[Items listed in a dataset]
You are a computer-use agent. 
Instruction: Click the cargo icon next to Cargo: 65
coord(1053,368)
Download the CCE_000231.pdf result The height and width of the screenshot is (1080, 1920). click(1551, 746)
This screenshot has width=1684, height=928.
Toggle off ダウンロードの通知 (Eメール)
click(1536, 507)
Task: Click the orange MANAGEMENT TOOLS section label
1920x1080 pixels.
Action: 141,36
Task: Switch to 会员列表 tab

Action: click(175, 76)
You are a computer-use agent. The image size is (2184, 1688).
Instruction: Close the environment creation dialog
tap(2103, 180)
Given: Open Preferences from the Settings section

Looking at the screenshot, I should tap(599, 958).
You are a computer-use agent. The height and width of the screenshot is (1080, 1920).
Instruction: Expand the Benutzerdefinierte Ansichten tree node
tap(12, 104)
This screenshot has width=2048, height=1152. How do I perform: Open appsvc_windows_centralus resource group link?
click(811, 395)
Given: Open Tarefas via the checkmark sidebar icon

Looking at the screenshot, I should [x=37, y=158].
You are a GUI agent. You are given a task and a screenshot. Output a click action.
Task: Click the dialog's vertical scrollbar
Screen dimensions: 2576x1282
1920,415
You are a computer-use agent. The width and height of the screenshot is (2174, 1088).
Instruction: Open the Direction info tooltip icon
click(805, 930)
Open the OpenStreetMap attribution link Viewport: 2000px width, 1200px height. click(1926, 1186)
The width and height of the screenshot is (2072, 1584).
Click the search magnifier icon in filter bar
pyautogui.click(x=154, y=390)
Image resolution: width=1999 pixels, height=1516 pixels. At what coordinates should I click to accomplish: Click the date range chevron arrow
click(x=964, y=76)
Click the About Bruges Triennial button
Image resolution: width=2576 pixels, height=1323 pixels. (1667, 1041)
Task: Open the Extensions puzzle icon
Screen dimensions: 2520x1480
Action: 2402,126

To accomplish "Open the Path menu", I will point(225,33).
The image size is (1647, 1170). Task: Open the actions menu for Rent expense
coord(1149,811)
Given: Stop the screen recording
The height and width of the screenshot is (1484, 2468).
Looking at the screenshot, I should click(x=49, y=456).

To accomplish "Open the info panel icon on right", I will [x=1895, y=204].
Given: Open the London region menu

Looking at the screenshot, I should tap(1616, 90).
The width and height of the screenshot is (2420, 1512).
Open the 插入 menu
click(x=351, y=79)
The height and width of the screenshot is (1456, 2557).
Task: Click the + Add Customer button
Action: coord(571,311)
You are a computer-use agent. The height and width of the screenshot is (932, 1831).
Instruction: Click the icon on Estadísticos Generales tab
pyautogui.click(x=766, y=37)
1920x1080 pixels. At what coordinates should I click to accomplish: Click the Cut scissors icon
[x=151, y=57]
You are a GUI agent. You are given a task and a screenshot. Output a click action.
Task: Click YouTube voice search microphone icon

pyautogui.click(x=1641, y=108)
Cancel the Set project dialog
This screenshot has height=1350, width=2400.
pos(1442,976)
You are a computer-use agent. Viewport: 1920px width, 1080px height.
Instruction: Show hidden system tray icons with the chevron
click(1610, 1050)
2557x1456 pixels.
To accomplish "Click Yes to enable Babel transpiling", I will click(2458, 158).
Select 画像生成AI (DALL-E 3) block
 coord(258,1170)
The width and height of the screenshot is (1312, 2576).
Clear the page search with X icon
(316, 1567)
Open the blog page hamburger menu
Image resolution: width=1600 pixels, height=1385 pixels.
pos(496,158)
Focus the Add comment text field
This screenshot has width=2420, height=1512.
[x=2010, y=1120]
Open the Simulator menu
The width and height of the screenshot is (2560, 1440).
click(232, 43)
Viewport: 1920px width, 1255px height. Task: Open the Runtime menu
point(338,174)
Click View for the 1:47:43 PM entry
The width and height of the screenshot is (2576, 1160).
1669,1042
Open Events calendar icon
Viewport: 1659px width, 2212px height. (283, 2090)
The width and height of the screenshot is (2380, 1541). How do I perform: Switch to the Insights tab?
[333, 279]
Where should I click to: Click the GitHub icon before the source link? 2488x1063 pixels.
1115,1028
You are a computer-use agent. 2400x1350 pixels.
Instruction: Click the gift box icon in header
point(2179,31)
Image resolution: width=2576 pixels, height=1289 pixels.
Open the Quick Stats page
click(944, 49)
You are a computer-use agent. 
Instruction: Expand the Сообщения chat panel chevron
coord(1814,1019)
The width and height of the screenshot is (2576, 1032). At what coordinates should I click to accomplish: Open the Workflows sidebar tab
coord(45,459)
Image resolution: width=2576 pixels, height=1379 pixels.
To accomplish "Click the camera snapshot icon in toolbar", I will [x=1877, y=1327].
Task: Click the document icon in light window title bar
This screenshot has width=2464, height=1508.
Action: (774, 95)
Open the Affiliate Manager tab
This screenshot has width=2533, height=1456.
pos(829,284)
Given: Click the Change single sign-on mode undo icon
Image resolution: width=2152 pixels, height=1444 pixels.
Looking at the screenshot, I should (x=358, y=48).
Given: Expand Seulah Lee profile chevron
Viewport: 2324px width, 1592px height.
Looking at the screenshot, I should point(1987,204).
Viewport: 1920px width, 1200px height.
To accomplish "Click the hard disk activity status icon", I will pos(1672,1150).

WORK INSTRUCTIONS
Copy out each line of the data that holds the string "agent".

ANSWER TO THIS PROBLEM
You are a computer-use agent. 
You are a computer-use agent. The image size is (2184, 1688).
You are a computer-use agent. The height and width of the screenshot is (1080, 1920).
You are a GUI agent. You are given a task and a screenshot. Output a click action.
You are a computer-use agent. The width and height of the screenshot is (2174, 1088).
You are a computer-use agent. The height and width of the screenshot is (932, 1831).
You are a GUI agent. You are given a task and a screenshot. Output a click action.
You are a computer-use agent. Viewport: 1920px width, 1080px height.
You are a computer-use agent. 2400x1350 pixels.
You are a computer-use agent. 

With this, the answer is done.